• _DESCRIPTION OF THE TASK_:
Print the first line of the records below and every line after it, up to and including the line with "You are a computer-use agent. Image resolution: width=925". Print nothing else.
(DATA SUPPLIED)
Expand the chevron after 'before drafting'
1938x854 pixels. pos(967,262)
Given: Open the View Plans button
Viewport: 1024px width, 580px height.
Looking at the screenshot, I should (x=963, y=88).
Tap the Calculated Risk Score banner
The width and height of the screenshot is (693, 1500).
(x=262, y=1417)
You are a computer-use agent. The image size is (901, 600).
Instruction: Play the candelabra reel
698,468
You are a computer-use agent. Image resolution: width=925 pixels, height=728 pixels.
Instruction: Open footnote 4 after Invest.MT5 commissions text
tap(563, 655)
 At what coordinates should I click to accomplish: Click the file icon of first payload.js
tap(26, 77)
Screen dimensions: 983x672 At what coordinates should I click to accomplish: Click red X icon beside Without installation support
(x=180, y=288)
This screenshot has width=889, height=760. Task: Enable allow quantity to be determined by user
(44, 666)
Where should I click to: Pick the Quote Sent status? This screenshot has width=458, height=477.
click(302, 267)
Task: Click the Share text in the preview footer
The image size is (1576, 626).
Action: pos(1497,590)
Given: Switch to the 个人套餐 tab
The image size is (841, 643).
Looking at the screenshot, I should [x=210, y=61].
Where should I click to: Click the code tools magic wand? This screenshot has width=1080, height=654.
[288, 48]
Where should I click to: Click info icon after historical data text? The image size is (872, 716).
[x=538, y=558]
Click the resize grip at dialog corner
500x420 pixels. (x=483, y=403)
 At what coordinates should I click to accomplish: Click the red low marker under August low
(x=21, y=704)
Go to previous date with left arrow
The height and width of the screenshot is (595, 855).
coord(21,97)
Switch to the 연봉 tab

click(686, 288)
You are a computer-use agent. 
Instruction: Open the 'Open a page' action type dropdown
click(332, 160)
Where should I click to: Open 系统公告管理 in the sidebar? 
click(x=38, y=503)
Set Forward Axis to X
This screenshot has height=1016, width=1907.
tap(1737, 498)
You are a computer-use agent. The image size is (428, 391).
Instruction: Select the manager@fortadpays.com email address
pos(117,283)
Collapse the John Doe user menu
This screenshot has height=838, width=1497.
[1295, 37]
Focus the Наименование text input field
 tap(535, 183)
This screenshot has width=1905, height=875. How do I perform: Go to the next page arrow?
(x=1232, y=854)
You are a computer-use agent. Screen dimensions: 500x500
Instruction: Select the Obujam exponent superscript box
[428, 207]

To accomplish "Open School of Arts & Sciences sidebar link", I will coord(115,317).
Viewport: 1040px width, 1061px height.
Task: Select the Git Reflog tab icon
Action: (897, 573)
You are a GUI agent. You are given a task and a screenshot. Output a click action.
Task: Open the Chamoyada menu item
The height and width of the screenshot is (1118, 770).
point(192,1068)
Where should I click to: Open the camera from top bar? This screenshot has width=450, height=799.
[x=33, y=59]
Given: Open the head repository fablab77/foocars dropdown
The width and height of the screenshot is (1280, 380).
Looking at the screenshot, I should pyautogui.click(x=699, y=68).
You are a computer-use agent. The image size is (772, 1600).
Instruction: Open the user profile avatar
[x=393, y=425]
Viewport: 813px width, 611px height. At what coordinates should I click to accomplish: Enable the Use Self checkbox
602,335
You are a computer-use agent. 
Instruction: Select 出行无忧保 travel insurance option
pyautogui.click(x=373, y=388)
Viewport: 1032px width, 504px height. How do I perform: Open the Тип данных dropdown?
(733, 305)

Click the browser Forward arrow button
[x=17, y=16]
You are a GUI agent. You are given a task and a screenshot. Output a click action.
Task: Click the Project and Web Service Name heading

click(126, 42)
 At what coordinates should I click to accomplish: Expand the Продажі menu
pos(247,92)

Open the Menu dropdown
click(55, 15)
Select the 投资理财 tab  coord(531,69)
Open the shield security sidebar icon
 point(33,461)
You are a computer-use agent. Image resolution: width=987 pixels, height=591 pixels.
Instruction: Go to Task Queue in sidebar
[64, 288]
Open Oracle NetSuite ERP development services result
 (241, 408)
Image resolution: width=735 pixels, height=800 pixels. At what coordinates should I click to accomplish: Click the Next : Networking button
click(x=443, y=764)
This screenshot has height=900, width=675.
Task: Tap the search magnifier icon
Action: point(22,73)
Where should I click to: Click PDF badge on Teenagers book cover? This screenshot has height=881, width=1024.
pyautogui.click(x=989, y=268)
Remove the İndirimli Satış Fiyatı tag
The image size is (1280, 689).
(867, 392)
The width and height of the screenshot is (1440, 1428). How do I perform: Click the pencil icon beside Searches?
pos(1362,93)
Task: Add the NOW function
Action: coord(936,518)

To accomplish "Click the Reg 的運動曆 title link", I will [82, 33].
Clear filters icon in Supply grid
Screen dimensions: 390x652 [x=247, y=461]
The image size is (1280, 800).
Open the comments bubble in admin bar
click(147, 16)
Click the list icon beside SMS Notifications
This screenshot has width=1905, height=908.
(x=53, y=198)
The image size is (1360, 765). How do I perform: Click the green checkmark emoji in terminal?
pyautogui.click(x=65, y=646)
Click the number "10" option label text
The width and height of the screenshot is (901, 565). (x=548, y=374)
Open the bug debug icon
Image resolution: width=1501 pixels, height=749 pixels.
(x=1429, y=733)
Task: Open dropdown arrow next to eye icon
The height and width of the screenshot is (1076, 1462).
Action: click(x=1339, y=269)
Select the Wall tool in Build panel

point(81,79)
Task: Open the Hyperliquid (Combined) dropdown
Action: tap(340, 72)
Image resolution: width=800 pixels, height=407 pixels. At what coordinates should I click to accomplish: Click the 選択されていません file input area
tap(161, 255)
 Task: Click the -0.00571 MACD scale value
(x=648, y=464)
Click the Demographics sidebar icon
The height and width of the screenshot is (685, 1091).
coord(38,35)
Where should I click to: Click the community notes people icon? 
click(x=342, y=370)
(End DATA SUPPLIED)
• _OUTPUT OF THE TASK_:
Expand the chevron after 'before drafting'
1938x854 pixels. pos(967,262)
Given: Open the View Plans button
Viewport: 1024px width, 580px height.
Looking at the screenshot, I should (x=963, y=88).
Tap the Calculated Risk Score banner
The width and height of the screenshot is (693, 1500).
(x=262, y=1417)
You are a computer-use agent. The image size is (901, 600).
Instruction: Play the candelabra reel
698,468
You are a computer-use agent. Image resolution: width=925 pixels, height=728 pixels.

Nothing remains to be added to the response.